De nos jours encore, à Dunkerque, on rend hommage (et pas seulement pendant le carnaval) au grand marin Jean Bart, enfant de cette ville. Voici le récit d’une de ses plus glorieuses actions, réalisée sur volonté personnelle du Roi, en 1694.
« Afin de nourrir le royaume, si éprouvé par la rudesse de deux hivers et une disette générale, Louis XIV avait fait acheter en Pologne une énorme quantité de blé. “Pour en assurer le transport, on l’embarqua sur des vaisseaux suédois et danois, que la neutralité mettait en état de trafiquer librement par toute l’Europe.”

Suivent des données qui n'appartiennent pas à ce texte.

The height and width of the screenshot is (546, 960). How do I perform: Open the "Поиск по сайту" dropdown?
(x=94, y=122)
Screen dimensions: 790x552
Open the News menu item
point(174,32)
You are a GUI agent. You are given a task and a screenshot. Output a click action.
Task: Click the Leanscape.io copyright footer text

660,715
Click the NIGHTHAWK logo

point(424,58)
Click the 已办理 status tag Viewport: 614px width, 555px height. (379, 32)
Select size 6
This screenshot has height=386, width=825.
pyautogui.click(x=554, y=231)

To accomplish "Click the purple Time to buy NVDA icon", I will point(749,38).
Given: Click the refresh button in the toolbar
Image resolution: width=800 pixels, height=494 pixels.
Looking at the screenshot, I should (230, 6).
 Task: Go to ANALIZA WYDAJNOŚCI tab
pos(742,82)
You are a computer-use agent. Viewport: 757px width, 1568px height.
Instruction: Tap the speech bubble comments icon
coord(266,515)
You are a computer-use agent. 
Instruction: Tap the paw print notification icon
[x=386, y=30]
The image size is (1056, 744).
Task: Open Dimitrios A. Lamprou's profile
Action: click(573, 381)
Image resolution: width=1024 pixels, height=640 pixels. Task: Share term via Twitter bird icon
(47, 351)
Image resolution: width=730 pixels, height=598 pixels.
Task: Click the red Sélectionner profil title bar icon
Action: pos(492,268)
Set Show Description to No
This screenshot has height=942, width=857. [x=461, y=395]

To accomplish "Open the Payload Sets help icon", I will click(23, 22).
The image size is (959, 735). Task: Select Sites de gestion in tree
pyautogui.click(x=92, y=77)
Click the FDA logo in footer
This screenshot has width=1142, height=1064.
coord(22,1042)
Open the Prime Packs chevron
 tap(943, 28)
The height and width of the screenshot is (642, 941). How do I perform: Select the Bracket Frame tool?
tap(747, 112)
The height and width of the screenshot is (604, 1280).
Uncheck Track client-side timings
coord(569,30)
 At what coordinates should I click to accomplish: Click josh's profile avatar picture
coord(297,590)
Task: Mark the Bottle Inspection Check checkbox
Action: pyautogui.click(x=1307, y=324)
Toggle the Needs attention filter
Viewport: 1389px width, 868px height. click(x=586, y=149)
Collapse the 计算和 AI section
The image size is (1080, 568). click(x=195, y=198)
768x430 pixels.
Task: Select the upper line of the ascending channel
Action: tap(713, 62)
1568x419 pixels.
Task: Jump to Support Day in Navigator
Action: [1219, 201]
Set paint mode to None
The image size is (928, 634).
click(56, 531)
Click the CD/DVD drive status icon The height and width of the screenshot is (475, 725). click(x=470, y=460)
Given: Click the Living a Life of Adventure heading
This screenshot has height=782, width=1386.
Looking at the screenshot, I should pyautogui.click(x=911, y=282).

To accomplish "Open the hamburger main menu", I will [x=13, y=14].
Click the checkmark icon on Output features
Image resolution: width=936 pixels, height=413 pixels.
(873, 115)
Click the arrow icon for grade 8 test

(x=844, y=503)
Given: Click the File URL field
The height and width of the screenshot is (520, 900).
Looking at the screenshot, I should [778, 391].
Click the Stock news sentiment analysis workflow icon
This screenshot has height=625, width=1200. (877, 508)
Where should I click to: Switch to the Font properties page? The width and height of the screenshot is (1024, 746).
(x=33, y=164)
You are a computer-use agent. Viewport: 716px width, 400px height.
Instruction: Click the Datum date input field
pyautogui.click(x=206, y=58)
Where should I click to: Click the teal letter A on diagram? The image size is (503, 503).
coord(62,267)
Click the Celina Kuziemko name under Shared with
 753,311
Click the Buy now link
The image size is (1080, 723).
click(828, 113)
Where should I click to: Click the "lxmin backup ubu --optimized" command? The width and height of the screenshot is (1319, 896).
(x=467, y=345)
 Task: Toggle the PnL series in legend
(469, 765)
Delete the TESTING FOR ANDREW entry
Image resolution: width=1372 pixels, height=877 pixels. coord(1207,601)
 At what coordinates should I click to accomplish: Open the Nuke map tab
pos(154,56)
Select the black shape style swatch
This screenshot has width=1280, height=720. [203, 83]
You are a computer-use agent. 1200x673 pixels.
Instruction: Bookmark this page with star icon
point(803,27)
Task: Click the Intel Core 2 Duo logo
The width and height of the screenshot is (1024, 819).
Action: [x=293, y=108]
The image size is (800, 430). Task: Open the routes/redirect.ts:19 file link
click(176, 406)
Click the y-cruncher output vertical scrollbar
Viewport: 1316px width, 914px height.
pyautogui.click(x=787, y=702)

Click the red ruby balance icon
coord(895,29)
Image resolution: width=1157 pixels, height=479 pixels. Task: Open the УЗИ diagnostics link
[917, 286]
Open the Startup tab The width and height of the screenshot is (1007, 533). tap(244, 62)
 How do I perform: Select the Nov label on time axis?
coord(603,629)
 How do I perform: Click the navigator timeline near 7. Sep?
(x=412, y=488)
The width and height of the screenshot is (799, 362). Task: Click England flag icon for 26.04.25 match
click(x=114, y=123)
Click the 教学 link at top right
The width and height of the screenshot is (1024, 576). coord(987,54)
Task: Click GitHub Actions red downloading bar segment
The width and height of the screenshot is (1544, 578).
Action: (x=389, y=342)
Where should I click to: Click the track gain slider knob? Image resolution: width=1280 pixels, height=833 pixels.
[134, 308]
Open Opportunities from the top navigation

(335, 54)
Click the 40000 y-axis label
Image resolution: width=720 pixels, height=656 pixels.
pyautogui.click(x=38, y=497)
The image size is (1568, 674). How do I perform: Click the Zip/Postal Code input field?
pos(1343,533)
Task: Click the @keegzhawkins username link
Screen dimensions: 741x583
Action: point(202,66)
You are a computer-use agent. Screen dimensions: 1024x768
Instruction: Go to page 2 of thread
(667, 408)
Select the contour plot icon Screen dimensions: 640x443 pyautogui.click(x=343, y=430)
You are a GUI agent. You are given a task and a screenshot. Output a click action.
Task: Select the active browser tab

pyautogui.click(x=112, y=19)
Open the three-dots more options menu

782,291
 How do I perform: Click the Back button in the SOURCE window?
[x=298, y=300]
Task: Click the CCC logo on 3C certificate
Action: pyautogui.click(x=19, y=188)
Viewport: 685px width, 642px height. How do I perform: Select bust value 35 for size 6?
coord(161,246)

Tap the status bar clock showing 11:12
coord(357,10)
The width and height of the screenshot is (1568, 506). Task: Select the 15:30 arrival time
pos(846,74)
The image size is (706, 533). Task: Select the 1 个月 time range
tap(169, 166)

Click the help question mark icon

Lorsque, le 29 juin, Jean Bart partit au-devant de ce convoi avec six frégates, il le surprit arraisonné par huit vaisseaux hollandais qui le détournaient vers des ports ennemis. Sans se préoccuper de son infériorité en navires, en hommes et en artillerie, sans même répondre à la canonnade, Bart aborda le vaisseau du vice-amiral néerlandais et s’en empara après une demie-heure de combat. Sa petite escadre prenait deux autres vaisseaux, mettant le reste en fuite.
Nos frégates ramenaient à Dunkerque les trois vaisseaux de prise et trente marchands. Quatre-vingts navires céréaliers continuaient sur Calais, Dieppe et Le Havre à la barbe des croisières anglaises. "Cette action, commente le marquis de Dangeau, est très glorieuse pour Bart, très utile pour l’État et a fait grand plaisir au Roi." Au Grand Siècle, il est accoutumé, en effet, de faire passer la gloire avant l’utilité dans les récits de guerre. Mais il n’est pas sans intérêt, de nos jours, de souligner combien, ici encore, se confirme le souci de Louis XIV de tout faire pour diminuer la famine ».
in François Bluche, Louis XIV, Fayard, 1986, "La guerre de dix ans".